▶ **DOCUMENT SEGMENT**:

- Conference: Horizon League
- Record: 8–23 (6–12 Horizon)
- Head coach: Mike Davis (2nd season);
- Assistant coaches: Mike Davis Jr.; Tracy Dildy; Keith Legree;
- Home arena: Calihan Hall

= 2019–20 Detroit Mercy Titans men's basketball team =

American college basketball season

The 2019–20 Detroit Mercy Titans men's basketball team represented the University of Detroit Mercy in the 2019–20 NCAA Division I men's basketball season. The Titans, led by second-year head coach Mike Davis, played their home games at Calihan Hall in Detroit, Michigan as members of the Horizon League. They finished the season 8–23, 6–12 in Horizon League play to finish in ninth place. Due to low APR Scores, the Titans were ineligible for postseason play.

▶ **COMPLETE THE FOLLOWING**:
a. Copy the passage from the Detroit Mercy basketball season summary starting at "- Head coach: Mike" and ending at "for postseason play.".
b. Answer these questions using the Detroit Mercy basketball season summary:
(i) What was the name of the Titans' home arena?
(ii) In what place did the Titans finish in the Horizon League?
(iii) What made the Titans ineligible for postseason play?
The data that follows has no connection to the Detroit Mercy basketball season summary.

(Element and text position data)
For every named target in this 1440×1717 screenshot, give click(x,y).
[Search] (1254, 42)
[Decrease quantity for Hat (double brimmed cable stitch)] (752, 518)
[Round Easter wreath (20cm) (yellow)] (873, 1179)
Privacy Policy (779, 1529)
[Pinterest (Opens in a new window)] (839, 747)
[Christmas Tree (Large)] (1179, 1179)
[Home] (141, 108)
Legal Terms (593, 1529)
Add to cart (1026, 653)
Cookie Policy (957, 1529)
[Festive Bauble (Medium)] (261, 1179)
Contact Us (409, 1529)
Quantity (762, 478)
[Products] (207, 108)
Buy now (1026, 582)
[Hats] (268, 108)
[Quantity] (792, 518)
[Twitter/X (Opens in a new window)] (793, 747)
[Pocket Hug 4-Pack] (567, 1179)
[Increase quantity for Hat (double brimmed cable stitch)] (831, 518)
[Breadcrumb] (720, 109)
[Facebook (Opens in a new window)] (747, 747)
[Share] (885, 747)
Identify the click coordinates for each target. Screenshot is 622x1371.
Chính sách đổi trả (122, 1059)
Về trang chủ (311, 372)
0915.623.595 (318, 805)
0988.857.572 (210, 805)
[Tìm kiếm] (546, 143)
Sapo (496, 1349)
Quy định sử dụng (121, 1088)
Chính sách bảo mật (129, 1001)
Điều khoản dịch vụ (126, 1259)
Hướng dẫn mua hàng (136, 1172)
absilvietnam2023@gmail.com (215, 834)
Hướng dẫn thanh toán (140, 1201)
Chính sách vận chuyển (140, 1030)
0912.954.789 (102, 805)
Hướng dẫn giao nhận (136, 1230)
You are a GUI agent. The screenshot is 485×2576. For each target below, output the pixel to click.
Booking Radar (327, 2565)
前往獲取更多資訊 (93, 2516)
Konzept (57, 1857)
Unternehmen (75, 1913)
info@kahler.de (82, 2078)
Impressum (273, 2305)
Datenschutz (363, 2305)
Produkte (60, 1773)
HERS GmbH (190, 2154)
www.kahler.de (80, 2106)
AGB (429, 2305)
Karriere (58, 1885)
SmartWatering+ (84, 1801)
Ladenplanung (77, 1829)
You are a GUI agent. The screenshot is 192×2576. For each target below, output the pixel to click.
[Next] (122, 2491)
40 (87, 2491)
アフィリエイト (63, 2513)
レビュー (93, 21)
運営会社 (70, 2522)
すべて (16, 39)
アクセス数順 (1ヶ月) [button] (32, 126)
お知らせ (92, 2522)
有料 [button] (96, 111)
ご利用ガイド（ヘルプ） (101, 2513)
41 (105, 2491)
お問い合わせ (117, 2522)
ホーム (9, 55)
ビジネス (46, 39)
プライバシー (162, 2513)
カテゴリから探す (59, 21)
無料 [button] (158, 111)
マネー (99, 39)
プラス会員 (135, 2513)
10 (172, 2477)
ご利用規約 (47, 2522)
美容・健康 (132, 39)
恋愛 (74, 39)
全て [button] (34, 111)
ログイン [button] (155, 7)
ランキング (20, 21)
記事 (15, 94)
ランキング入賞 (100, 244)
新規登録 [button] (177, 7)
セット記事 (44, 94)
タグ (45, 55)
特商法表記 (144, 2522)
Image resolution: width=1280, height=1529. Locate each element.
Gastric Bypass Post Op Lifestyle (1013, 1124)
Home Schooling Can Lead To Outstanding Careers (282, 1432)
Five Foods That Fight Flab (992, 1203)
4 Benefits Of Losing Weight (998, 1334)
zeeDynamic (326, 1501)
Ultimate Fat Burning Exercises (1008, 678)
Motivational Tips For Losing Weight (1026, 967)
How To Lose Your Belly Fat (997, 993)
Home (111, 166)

▶ **RESULTS FOR EACH TASK**:
a.
- Head coach: Mike Davis (2nd season);
- Assistant coaches: Mike Davis Jr.; Tracy Dildy; Keith Legree;
- Home arena: Calihan Hall

= 2019–20 Detroit Mercy Titans men's basketball team =

American college basketball season

The 2019–20 Detroit Mercy Titans men's basketball team represented the University of Detroit Mercy in the 2019–20 NCAA Division I men's basketball season. The Titans, led by second-year head coach Mike Davis, played their home games at Calihan Hall in Detroit, Michigan as members of the Horizon League. They finished the season 8–23, 6–12 in Horizon League play to finish in ninth place. Due to low APR Scores, the Titans were ineligible for postseason play.

b.
(i) Calihan Hall
(ii) Ninth place
(iii) Low APR scores